Exercise directions:
Write out, word for word, only the lines from the one with "You are a computer-use agent. Screen" to the end of the data below.

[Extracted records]
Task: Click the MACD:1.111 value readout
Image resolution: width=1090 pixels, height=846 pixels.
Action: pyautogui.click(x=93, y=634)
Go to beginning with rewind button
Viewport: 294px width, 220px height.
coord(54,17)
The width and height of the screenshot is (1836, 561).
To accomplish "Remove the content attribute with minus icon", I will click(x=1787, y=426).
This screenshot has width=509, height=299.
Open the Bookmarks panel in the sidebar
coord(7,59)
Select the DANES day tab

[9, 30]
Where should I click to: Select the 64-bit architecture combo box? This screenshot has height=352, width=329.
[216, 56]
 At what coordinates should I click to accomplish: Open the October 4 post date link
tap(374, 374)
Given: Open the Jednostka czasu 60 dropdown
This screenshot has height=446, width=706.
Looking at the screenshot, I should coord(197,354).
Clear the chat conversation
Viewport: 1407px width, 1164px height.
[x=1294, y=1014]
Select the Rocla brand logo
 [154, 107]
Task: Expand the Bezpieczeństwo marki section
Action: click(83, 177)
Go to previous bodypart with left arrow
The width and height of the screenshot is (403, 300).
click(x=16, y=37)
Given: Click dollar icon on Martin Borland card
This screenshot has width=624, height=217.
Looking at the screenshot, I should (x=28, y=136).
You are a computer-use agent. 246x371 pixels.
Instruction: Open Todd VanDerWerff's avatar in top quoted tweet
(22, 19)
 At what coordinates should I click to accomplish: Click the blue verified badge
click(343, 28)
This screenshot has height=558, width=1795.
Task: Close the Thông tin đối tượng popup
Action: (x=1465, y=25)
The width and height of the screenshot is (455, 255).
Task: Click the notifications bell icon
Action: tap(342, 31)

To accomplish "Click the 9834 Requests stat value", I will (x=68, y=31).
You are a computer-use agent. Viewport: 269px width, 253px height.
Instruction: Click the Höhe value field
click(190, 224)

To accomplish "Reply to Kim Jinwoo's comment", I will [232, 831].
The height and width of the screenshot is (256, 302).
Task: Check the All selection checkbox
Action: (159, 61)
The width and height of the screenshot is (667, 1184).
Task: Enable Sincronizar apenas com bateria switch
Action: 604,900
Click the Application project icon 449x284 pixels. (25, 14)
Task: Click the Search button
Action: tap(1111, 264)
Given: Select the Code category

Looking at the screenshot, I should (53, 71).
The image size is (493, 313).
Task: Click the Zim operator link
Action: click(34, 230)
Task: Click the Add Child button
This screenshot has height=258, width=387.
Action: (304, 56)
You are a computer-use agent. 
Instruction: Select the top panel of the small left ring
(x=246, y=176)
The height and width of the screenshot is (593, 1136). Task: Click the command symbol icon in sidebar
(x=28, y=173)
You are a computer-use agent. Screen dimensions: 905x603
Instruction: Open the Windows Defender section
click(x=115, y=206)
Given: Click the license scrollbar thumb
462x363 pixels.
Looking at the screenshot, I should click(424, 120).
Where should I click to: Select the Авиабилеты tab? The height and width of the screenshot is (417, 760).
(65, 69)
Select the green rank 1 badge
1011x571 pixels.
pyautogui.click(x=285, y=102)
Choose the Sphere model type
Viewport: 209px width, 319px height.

Task answer:
You are a computer-use agent. Screen dimensions: 905x603
Instruction: Open the Windows Defender section
click(x=115, y=206)
Given: Click the license scrollbar thumb
462x363 pixels.
Looking at the screenshot, I should click(424, 120).
Where should I click to: Select the Авиабилеты tab? The height and width of the screenshot is (417, 760).
(65, 69)
Select the green rank 1 badge
1011x571 pixels.
pyautogui.click(x=285, y=102)
Choose the Sphere model type
Viewport: 209px width, 319px height.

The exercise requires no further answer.